• What the task requires: Lines of the listing that contain "Refresh" need to be copied.

• Records shown:
[Start of section]
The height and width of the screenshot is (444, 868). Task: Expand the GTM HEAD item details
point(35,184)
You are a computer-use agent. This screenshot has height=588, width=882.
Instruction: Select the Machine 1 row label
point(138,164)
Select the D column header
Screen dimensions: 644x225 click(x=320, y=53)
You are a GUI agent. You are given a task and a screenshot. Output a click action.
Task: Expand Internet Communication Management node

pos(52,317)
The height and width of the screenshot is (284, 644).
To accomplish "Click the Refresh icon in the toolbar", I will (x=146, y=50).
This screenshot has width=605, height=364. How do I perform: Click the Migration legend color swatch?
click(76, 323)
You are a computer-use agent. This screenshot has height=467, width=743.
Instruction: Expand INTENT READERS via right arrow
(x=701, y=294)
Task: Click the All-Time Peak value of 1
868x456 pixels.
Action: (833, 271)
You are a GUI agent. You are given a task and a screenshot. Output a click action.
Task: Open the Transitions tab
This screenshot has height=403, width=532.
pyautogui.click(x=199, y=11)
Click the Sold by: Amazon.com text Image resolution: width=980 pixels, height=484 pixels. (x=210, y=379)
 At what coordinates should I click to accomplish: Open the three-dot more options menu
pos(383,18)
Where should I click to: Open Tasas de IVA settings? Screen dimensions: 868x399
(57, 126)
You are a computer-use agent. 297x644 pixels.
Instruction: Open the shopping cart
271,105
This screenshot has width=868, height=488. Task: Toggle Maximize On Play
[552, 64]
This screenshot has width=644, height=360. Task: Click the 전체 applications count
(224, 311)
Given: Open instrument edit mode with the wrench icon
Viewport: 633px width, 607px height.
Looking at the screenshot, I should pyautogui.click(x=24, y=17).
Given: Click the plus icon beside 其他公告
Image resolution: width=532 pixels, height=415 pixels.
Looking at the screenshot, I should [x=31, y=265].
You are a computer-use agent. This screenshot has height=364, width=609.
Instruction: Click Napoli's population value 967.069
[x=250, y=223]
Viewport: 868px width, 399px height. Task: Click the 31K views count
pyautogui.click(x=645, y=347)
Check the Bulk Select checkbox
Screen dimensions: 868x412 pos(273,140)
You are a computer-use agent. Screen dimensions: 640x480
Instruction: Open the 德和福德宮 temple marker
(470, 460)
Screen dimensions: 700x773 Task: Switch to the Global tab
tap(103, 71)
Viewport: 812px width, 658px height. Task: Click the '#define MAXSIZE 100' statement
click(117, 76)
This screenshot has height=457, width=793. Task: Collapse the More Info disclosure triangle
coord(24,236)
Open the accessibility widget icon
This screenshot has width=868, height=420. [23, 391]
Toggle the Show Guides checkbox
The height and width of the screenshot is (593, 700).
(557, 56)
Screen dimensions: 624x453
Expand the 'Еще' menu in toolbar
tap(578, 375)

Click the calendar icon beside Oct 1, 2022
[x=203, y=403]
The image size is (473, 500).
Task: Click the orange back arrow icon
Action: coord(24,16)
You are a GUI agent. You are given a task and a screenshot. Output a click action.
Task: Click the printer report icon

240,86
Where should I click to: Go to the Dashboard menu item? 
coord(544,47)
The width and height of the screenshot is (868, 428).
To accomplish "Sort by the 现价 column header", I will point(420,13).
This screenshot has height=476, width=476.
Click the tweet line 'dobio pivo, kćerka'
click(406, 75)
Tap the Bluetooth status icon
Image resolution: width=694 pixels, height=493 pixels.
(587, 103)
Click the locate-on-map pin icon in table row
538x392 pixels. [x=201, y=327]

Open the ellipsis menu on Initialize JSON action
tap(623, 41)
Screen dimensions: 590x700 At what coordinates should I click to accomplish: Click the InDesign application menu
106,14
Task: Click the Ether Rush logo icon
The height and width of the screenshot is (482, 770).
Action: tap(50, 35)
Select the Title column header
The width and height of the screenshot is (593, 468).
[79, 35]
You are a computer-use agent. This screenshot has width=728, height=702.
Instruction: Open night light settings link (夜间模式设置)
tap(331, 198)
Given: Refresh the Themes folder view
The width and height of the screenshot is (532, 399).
[End of section]
• Task response:
To accomplish "Click the Refresh icon in the toolbar", I will (x=146, y=50).
Given: Refresh the Themes folder view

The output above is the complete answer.